Document text:
____________
3 min Security

Okta Cross App Access brings OAuth to agents

Insight: Agentic AI

Okta Cross App Access brings OAuth to agents

Due to the explosion of AI agents, an extension of the OAuth protocol is needed. Okta wants to respond to the unpredictable behaviour of agents with Cross App Access. The end result means organizations no longer need to constantly approve access.

We have already written extensively about the emergence of the Model Context Protocol, the “USB-C for AI.” It connects AI tools to apps in an accessible way. Meanwhile, Agent2Agent (invented by Google) has also grown significantly in popularity. Like MCP, A2A trades built-in security for user-friendliness: app-to-app and agent-to-agent communication is now relatively simple, but free of the usual authentication steps. However, instead of an overly restrictive policy, Okta wants to ensure that organizations do not have to trade security for intuitive connectivity.

Cross App Access: enterprise-ready communication

OAuth has been an open standard for granting digital access for many years. Its main function is to share information without having to provide a password to a third party. Think of logging into a website via a Google account or an access token for part of someone’s online storage.
____________
Extracted records:
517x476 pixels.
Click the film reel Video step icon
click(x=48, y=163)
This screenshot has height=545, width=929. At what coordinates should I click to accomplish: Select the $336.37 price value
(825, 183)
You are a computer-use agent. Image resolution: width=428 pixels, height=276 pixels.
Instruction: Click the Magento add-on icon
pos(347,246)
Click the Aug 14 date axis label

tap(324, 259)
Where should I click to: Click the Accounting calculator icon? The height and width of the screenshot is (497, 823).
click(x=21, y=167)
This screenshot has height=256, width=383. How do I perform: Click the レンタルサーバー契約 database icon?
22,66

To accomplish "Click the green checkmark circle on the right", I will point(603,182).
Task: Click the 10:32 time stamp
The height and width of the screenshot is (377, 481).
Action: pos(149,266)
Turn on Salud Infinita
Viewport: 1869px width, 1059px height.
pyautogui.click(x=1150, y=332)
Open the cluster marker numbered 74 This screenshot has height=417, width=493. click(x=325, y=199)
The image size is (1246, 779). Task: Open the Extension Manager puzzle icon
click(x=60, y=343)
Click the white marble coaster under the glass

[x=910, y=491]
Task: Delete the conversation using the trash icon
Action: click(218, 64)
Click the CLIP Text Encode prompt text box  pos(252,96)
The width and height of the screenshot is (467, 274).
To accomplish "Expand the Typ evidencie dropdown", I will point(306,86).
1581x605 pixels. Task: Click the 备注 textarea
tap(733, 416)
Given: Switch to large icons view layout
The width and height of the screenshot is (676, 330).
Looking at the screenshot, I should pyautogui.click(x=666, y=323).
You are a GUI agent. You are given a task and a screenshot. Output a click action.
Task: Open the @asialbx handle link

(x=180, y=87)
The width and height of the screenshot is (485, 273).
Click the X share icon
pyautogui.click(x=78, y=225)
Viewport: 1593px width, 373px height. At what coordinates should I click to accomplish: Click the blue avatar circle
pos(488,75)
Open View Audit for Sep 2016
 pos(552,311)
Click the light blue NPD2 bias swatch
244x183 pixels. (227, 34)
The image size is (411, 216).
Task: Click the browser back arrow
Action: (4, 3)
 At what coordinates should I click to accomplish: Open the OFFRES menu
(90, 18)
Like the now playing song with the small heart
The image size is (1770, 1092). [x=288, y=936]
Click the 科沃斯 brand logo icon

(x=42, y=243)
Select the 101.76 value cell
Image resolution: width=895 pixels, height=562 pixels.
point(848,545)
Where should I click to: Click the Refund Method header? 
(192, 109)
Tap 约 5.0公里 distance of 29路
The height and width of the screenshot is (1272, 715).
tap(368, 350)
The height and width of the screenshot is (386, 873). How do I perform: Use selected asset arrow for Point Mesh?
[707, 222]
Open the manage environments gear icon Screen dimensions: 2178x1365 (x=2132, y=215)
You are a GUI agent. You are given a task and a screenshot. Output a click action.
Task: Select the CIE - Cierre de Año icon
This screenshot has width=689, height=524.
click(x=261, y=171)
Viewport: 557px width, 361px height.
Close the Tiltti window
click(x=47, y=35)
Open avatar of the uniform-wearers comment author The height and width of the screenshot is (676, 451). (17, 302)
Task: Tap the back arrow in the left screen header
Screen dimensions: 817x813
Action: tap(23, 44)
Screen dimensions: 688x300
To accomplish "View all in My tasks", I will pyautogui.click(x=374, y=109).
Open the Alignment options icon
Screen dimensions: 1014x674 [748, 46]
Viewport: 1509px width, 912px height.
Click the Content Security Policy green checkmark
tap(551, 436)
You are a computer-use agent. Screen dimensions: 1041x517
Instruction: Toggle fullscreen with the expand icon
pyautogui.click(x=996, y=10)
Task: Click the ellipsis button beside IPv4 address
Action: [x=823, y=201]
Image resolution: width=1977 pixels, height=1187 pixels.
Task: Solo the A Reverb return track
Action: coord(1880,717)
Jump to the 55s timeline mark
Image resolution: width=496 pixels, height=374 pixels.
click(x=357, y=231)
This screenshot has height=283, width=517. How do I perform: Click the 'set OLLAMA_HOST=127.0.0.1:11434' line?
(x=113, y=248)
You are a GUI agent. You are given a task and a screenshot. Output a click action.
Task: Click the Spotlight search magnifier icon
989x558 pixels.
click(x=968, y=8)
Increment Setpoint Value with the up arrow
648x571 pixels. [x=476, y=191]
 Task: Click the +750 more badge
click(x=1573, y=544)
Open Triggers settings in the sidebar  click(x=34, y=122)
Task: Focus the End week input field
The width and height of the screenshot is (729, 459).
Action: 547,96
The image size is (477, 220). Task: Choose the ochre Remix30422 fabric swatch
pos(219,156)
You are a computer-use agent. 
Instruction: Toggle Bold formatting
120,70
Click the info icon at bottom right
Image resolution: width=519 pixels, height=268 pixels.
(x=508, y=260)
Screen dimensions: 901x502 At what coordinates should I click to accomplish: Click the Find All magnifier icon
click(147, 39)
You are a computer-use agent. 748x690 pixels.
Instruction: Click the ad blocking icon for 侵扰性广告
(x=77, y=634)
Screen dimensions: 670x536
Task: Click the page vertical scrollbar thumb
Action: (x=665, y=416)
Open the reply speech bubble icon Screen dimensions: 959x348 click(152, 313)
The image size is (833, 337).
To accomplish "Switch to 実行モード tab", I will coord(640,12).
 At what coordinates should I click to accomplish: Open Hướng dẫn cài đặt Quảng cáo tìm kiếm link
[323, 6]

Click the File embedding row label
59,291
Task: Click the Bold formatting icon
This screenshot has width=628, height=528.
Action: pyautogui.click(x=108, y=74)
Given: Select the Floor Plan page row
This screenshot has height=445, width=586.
____________
Exercise details: In one to three sentences, explain why the Okta Cross App Access article says an extension of the OAuth protocol is needed. Rely only on the Okta Cross App Access article.

Reply: The article says an extension of OAuth is needed because of the explosion of AI agents. Okta wants Cross App Access to respond to the unpredictable behavior of those agents.